Produce a copy of every line in the records that holds the string "screenshot".

RECORDS:
▽
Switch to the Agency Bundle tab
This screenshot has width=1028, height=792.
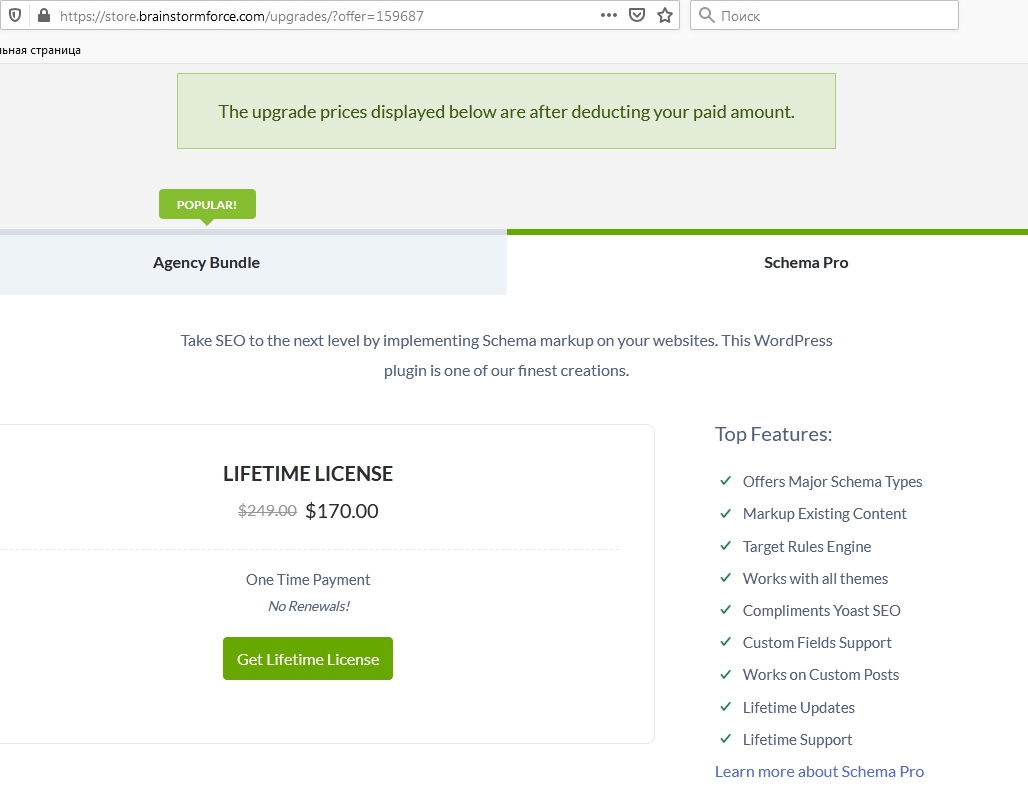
△
▽
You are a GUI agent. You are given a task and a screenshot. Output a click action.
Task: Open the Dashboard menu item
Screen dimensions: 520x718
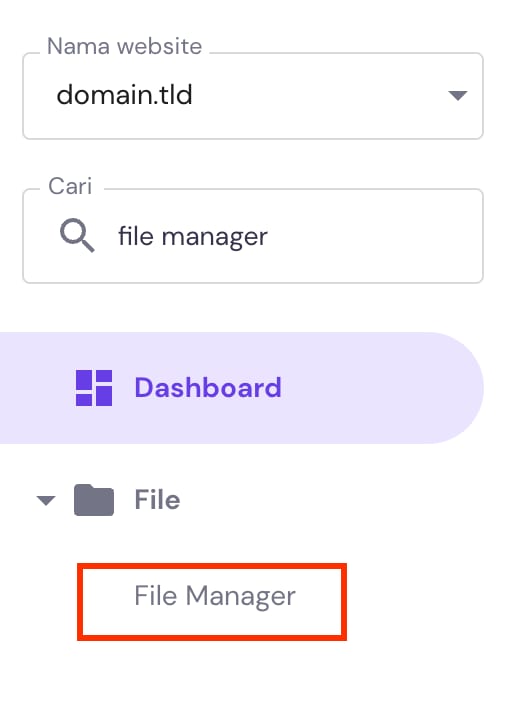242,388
△
RESPONSE TO THE EXERCISE:
This screenshot has width=1028, height=792.
You are a GUI agent. You are given a task and a screenshot. Output a click action.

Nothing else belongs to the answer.